И, распахнув дверь, с размаху хлопнула ею и зачастила каблучками вниз по лестнице. Я хотел кинуться за ней, но удержался: нет, пусть придёт в себя, вечером отправлюсь в Отраду, скажу, что не хочу огорчать её, в Италию не еду, и мы помиримся. Но часов в пять вдруг входит ко мне с дикими глазами художник Синани:
- Ты знаешь - у Ганского дочь отравилась! Насмерть! Чем-то, чёрт его знает, редким, молниеносным, стащила что-то у отца - помнишь, этот старый идиот показывал нам целый шкапчик с ядами, воображая себя Леонардо да Винчи. Вот сумасшедший народ эти проклятые поляки и польки! Что с ней вдруг случилось - непостижимо!
- Я хотел застрелиться, - тихо сказал художник, помолчав и набивая трубку. - Чуть с ума не сошёл…
28 октября 1940
ГЕНРИХ
В сказочный морозный вечер с сиреневым инеем в садах лихач Касаткин мчал Глебова на высоких, узких санках вниз по Тверской в Лоскутную гостиницу - заезжали к Елисееву за фруктами и вином.
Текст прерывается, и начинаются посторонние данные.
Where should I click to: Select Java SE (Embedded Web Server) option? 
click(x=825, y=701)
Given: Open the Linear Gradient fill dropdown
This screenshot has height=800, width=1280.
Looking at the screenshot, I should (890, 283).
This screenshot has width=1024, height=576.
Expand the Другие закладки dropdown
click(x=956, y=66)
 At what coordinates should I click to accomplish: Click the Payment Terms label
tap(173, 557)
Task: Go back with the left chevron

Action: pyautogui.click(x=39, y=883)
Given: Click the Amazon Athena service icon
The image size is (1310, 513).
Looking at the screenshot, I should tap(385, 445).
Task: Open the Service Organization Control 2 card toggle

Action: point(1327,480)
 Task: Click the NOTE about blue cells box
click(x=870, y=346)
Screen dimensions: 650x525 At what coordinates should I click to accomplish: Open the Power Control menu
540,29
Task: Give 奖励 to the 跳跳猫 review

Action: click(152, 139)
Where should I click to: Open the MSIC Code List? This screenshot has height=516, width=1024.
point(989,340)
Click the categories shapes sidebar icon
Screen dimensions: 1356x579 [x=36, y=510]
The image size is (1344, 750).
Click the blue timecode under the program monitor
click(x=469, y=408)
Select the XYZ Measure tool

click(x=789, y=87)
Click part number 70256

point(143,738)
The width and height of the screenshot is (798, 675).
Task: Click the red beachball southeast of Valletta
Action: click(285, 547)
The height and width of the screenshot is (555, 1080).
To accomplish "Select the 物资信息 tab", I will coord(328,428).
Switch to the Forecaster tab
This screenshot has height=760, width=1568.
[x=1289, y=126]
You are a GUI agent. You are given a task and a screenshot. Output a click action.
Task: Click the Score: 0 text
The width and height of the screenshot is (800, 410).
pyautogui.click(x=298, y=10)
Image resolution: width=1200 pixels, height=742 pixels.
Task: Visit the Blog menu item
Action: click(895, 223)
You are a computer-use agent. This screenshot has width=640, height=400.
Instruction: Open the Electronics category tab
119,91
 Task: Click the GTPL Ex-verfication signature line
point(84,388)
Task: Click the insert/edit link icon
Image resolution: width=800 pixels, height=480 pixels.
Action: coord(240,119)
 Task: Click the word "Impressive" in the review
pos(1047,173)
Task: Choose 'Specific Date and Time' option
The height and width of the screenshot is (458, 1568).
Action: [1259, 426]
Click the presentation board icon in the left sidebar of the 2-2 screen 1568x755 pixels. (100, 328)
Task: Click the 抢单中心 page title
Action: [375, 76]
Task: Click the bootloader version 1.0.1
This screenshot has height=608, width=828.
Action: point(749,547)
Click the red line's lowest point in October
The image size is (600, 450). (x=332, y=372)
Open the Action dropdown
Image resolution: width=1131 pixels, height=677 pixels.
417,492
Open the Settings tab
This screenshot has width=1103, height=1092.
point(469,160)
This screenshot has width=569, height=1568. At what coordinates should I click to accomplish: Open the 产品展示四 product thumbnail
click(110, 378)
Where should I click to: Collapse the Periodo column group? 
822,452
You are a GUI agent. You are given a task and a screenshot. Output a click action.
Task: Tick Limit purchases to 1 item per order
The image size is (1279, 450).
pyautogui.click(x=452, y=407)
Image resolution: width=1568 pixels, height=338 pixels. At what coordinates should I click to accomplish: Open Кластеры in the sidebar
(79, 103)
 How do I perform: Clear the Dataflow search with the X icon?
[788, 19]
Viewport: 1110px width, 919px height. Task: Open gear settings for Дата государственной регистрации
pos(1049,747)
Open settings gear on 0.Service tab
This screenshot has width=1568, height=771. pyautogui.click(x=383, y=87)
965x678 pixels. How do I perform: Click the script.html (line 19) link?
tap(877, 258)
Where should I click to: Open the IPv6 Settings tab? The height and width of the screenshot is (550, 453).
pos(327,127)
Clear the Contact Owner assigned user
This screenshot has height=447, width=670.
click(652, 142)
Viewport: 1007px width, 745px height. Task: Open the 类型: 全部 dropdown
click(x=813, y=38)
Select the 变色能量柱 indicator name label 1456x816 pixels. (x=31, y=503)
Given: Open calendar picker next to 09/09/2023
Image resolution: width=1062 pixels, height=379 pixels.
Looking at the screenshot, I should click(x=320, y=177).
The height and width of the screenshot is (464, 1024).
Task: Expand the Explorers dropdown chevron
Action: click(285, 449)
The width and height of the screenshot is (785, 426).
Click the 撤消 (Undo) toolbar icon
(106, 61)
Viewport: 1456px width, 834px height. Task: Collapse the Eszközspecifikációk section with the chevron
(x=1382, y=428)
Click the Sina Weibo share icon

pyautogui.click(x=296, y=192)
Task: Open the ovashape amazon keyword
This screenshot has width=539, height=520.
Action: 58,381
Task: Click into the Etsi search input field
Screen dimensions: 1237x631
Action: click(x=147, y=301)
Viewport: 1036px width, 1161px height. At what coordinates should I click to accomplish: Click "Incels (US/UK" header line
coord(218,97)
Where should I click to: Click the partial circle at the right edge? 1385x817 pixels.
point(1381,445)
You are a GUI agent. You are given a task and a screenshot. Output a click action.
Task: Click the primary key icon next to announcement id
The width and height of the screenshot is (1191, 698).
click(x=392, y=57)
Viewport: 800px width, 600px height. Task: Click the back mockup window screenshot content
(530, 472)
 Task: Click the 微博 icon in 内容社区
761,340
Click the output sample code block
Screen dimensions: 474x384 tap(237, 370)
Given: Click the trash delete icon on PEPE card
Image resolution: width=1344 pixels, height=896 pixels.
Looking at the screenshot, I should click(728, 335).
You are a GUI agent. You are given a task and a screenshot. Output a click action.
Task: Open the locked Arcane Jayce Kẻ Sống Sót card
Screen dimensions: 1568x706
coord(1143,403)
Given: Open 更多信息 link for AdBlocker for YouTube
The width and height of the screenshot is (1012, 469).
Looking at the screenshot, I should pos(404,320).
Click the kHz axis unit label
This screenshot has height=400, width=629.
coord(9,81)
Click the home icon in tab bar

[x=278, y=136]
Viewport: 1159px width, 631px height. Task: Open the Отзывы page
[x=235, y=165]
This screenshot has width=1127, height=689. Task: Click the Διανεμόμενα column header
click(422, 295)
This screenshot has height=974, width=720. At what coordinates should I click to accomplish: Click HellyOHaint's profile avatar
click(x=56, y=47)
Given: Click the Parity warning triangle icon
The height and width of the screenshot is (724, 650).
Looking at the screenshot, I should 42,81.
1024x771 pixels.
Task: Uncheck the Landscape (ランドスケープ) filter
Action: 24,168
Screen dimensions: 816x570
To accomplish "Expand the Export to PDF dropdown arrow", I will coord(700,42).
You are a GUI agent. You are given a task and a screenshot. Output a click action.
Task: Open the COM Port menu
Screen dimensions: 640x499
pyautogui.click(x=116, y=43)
Над Москвой было ещё светло, зеленело к западу чистое и прозрачное небо, тонко сквозили пролётами верхи колоколен, но внизу, в сизой морозной дымке, уже темнело и неподвижно и нежно сияли огни только что зажжённых фонарей.
У подъезда Лоскутной, откидывая волчью полость, Глебов приказал засыпанному снежной пылью Касаткину приехать за ним через час:
- Отвезёшь меня на Брестский.
- Слушаю-с, - ответил Касаткин. - За границу, значит, отправляетесь.
- За границу.
Круто поворачивая высокого старого рысака, скребя подрезами, Касаткин неодобрительно качнул шапкой:
- Охота пуще неволи!
Большой и несколько запущенный вестибюль, просторный лифт и пестроглазый, в ржавых веснушках, мальчик Вася, вежливо стоявший в своём мундирчике, пока лифт медленно тянулся вверх, - вдруг стало жалко покидать все это, давно знакомое, привычное. "И правда, зачем я еду?" Он посмотрел на себя в зеркало: молод, бодр, сухо-породист, глаза блестят, иней на красивых усах, хорошо и легко одет… в Ницце теперь чудесно, Генрих отличный товарищ… а главное, всегда кажется, что где-то там будет что-то особенно счастливое, какая-нибудь встреча… остановишься где-нибудь в пути, - кто тут жил перед тобою, что висело и лежало в этом гардеробе, чьи это забытые в ночном столике женские шпильки? Опять будет запах газа, кофе и пива на венском вокзале, ярлыки на бутылках австрийских и итальянских вин на столиках в солнечном вагоне-ресторане в снегах Земмеринга, лица и одежды европейских мужчин и женщин, наполняющих этот вагон к завтраку… Потом ночь, Италия… Утром, по дороге вдоль моря к Ницце, то пролёты в грохочущей и дымящей темноте туннелей и слабо горящие лампочки на потолке купе, то остановки и что-то нежно и непрерывно звенящее на маленьких станциях в цветущих розах, возле млеющего в жарком солнце, как сплав драгоценных камней, заливчике… И он быстро пошёл по коврам тёплых коридоров Лоскутной.
В номере было тоже тепло, приятно. В окна ещё светила вечерняя заря, прозрачное вогнутое небо. Всё было прибрано, чемоданы готовы. И опять стало немного грустно - жаль покидать привычную комнату и всю московскую зимнюю жизнь, и Надю, и Ли…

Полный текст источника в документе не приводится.